Is Leonard Cohen's "Hallelujah" a Christmas song, yes or no?
I mean, choose your own adventure, but obviously, yes.
There are two types of people in this world: those who believe Leonard Cohen’s “Hallelujah” can be sung as a Christmas song, and those who do not.
Growing up, ours was a different kind of “Hallelujah.” More prone to Handel than to a Jewish Buddhist who penned a “ballad about sexual ecstasy, crushing heartbreak, and existential doubt,”1 we weren’t exactly singing about major falls and minor lifts between an anointed king and a woman he wasn’t supposed to love.
But the song. My God. I know there’s not a word about Christmas or the Advent season, let alone about a tiny boy child found in any of its stanzas, but come to my house in the four weeks leading up to Christmas Day, and an endless chorus of broken hallelujahs is likely all you’re going hear.

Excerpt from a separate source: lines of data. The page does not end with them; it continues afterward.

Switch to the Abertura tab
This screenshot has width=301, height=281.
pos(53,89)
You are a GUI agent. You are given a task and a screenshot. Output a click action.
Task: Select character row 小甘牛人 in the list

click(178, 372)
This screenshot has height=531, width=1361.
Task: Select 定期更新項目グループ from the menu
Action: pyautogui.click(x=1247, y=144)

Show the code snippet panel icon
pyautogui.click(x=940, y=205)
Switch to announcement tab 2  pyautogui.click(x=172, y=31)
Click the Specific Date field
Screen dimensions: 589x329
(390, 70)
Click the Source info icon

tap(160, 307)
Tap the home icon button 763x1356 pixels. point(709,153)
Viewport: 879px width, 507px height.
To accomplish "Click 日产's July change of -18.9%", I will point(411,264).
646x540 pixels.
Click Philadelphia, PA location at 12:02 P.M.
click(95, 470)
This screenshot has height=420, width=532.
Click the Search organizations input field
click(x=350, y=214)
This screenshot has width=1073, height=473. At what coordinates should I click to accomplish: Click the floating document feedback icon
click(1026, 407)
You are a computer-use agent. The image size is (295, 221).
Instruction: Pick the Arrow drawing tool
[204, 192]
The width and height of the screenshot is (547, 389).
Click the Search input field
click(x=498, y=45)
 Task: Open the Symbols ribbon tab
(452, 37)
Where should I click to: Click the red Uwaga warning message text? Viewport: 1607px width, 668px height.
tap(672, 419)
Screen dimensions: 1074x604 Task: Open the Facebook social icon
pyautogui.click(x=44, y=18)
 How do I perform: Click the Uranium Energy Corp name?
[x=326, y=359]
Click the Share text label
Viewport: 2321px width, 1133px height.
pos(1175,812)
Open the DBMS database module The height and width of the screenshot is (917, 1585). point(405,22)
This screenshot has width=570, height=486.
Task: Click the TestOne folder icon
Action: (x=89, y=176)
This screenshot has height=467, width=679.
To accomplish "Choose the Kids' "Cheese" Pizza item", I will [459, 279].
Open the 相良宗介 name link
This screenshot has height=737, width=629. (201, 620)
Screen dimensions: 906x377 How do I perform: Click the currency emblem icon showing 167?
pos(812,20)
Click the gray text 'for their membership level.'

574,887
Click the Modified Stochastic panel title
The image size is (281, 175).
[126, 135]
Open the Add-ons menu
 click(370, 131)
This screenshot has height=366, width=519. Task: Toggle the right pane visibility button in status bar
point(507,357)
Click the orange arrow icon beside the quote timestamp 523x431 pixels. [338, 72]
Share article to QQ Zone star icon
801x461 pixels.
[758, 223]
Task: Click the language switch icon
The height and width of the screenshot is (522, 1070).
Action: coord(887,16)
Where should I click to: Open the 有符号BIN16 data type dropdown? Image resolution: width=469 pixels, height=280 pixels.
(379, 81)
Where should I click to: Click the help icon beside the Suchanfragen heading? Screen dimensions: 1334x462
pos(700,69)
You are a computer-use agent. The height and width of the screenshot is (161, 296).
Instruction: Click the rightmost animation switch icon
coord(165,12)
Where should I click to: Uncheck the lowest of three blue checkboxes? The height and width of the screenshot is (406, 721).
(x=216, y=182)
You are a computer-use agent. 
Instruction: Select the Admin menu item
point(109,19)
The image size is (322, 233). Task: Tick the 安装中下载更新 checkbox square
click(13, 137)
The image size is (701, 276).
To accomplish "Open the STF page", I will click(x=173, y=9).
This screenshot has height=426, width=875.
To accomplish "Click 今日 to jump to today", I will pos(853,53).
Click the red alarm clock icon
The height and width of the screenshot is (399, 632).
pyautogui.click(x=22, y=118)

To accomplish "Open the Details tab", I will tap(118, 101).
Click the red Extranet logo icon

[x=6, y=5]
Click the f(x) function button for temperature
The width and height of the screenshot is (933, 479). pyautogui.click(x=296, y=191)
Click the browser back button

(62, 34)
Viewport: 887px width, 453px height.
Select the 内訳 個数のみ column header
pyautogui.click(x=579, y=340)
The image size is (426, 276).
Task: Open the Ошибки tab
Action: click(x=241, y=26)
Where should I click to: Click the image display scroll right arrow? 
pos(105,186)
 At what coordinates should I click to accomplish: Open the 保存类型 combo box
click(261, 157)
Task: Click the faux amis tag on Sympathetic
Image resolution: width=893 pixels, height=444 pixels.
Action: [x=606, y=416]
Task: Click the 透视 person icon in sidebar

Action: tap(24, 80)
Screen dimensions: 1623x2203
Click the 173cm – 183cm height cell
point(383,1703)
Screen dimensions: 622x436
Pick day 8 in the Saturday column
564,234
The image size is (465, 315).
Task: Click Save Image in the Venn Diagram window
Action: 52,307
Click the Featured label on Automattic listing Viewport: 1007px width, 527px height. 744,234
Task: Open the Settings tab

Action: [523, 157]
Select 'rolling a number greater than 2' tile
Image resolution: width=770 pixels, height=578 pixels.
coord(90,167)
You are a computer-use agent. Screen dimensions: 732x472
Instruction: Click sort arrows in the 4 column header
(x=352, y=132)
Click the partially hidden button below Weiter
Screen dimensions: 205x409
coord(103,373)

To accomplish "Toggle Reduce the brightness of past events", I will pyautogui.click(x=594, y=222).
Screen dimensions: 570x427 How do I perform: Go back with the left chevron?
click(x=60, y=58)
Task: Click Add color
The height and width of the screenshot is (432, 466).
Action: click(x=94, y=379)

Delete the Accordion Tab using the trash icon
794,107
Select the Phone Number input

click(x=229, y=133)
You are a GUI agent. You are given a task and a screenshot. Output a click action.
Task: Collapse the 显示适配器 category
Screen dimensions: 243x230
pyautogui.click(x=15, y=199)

Music journalist Alan Light writes the following about it in his book, The Holy or the Broken: Leonard Cohen, Jeff Buckley & the Unlikely Ascent of ‘Hallelujah’:
Usually, Christmas songs have some kind of reference to the actual holiday—or, at least, are somehow adjacent to Christmas, with mentions of snow or winter or Santa Claus or something that would make the lyrics specifically seasonal. “Hallelujah” has none of those things. So why does it qualify or function as a Christmas song at all? Billboard asked Scott Hoying of Pentatonix about the song, and the most he could offer was that “when people hear it, they feel something.”
That’s what it is: when I hear it, I feel something. I feel those hallelujahs, broken and jugular as they come, one after another, after another.
And I remember the broken hallelujahs of my past, especially in and of those moments that always seemed to fall in or around the month of December.
In 2016, our family of four packed up and moved to Seattle for twenty months. My husband had been offered a promotion; for all intents and purposes, the move looked really good on paper. We’d be close to my extended family. He’d be in a position of leadership. I’d be back in the Pacific Northwest, in a place I knew and understood, near some of my best friends from high school and college.
Everything happened so fast: James heard about the job. I said yes, go, apply. What could go wrong? He got the job, and we began to say goodbye, quickly. We started to mourn a city that had captured our hearts, a place that seemed to speak our language, a people that had become our people.
I recall that we moved a handful of days, or perhaps it was more like a week, after the 2016 election. We’d heard about the Seattle Freeze, but having lived in Washington state for college and in the early years of my time in ministry, I didn’t think much of it.
Ours would be a different situation, I reasoned. We knew people. We knew the culture. And having regularly picked up and moved throughout much of our marriage by that point, we knew what it meant to start over in a new place.
Until we didn’t.
Until we moved to Seattle, that is.
Now, this is not a knock on Seattle. There is nothing like a Seattle summer. Some of my favorite human beings in the world continue to call that gorgeous city home. But Seattle was a place of broken hallelujahs for my family.
And Seattle was the place that solidified “Hallelujah” as a song fit for the Advent season.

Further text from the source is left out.